Here is the code snippet to create the local variables, though I don't recommend it. The code snippet assumes that you have a file named mydata.csv in your current working directory which contains at least six variables: x1, x2, x10, x15, x79 and x80.

new;
cls;
fname = "mydata.csv";

// Create new global variables in your GAUSS workspace,
// named 'x1', 'x2', 'x10', 'x15', 'x79' and 'x80'
// from 'mydata.csv'.
loadvars(fname, "x1 + x2 + x10 + x15 + x79 + x80");

/*
** Creates global column vectors.
**
** fname    String, name of a data file (CSV,DAT,XLSX,SAS,STAT)
**          which can be properly loaded by 'loadd'.
**
** vars     Simple formula string which can only contain
**          variable names and the '+' operator. i.e.
**          "GDP + Inflation + Exports".
**
**          No transformations are allowed.
**
*/
proc (0) = loadvars(fname, vars);

    local x;

    // Load specified variables as colmns of 'x'
    x = loadd(fname, vars);

    // Split the forumla string into
    // a column vector, making splits at each '+'
    // sign.
    vars = strsplit(vars, "+");

    // Trim any empty space from either side of
    // the variable name
    vars = strtrim(vars);

    for i(1, cols(x), 1);
        // Create each GLOBAL column vector
        call varput(x[.,i], vars[i]);
    endfor;
endp;

aptech

1,773


0



OK and thank you for your help. Could you please explain how to use those global variables? I thought that after creating these column vector variables, I could concatenate them using ~ to form a matrix x, where x = x1~x2~x10~x15~x79~x80, but it did not work. I am trying form x, since I want to compute LS estimates using these specific independent variables. So, I need to form xtx = x'x.



0



If you want to create a matrix x, where x = x1 ~ x2 ~ x10 ~ x15 ~ x79 ~ x80. Then all you need is loadd.

new;
cls;
fname = "mydata.csv";

// Create new global variable named 'x' in your GAUSS workspace,
// with 6 columns which correspond to the variables: 'x1', 'x2', 
// 'x10', 'x15', 'x79' and 'x80' in the file 'mydata.csv'
x = loadd(fname, "x1 + x2 + x10 + x15 + x79 + x80");

// Add a column of ones so you can estimate the intercept
x = ones(rows(x), 1) ~ x;

// Create moment matrix
xtx = x'x;

Based on your last message, I am pretty sure that this is exactly what you are looking for.

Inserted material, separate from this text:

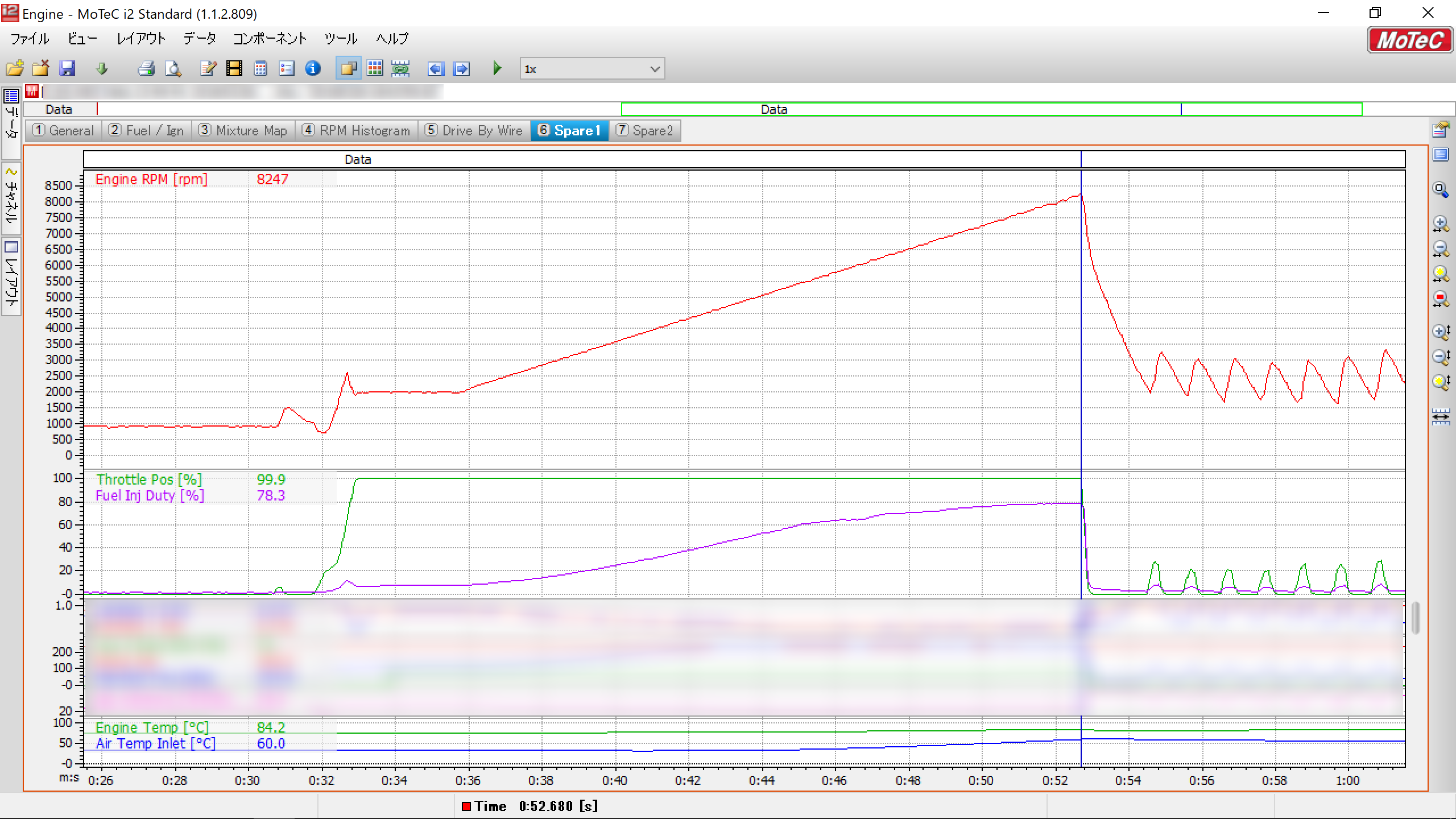
Task: Click vertical zoom in magnifier icon
Action: coord(1440,332)
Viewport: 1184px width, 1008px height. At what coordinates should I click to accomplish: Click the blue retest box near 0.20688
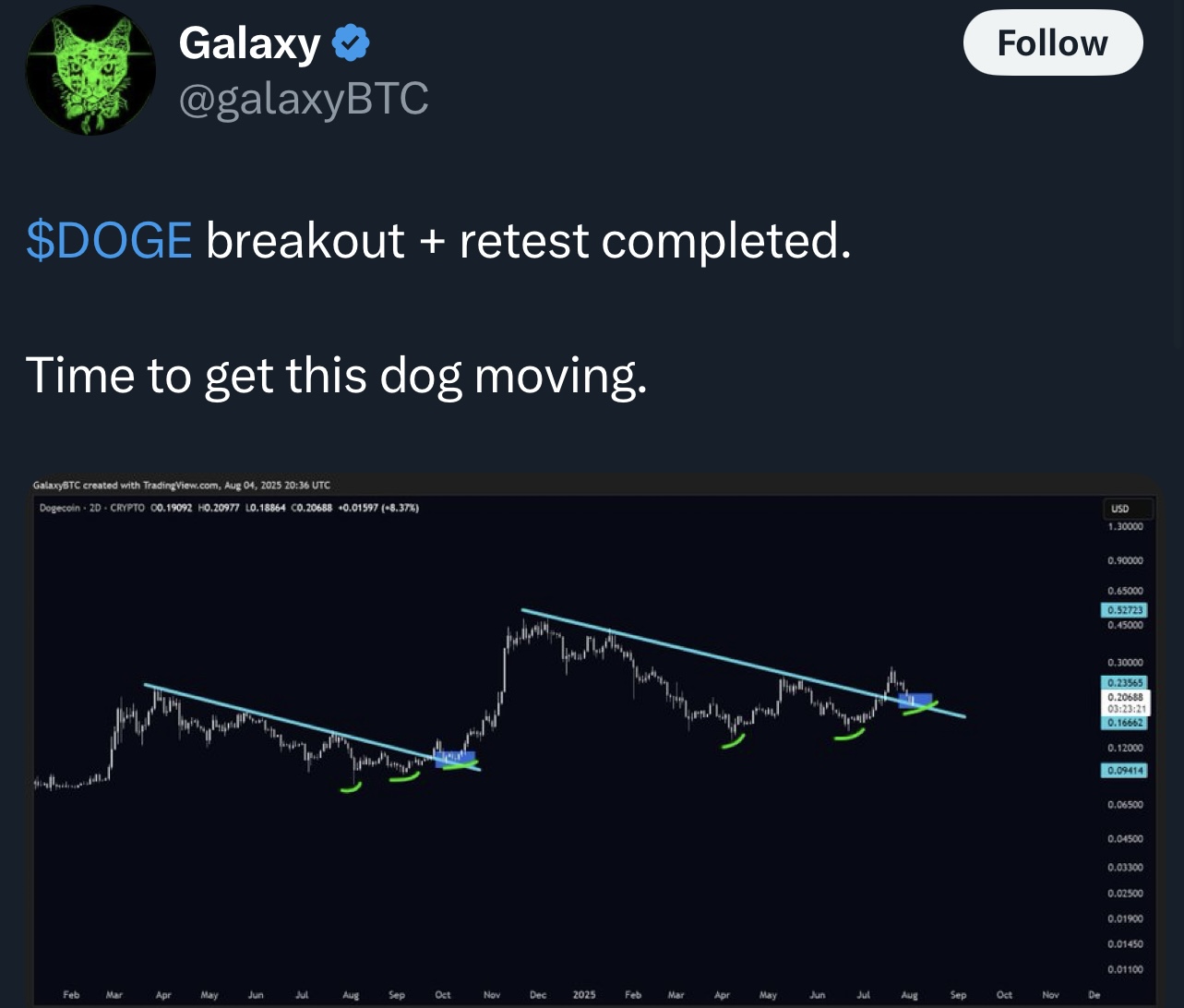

Possible problems with global column vectors

I think you will be fine just using the solution above and can probably ignore this. However, for completeness, here is an answer to the global variable problem. My best guess is that you did something like this:

new;
cls;
fname = "mydata.csv";

// Create new global variables in your GAUSS workspace,
// named 'x1', 'x2', 'x10', 'x15', 'x79' and 'x80'
// from 'mydata.csv'.
loadvars(fname, "x1 + x2 + x10 + x15 + x79 + x80");

// Concatenate all column vectors into one matrix
x = x1 ~ x2 ~ x10 ~ x15 ~ x79 ~ x80;

/*
** Creates global column vectors.
**
** fname    String, name of a data file (CSV,DAT,XLSX,SAS,STAT)
**          which can be properly loaded by 'loadd'.
**
** vars     Simple formula string which can only contain
**          variable names and the '+' operator. i.e.
**          "GDP + Inflation + Exports".
**
**          No transformations are allowed.
**
*/
proc (0) = loadvars(fname, vars);

    local x;

    // Load specified variables as colmns of 'x'
    x = loadd(fname, vars);

    // Split the forumla string into
    // a column vector, making splits at each '+'
    // sign.
    vars = strsplit(vars, "+");

    // Trim any empty space from either side of
    // the variable name
    vars = strtrim(vars);

    for i(1, cols(x), 1);
        // Create each GLOBAL column vector
        call varput(x[.,i], vars[i]);
    endfor;
endp;

And you got an error message like this Undefined symbol: 'x1'. If that is what happened, the reason is that GAUSS turns the compiles and checks the code for errors before it runs the code.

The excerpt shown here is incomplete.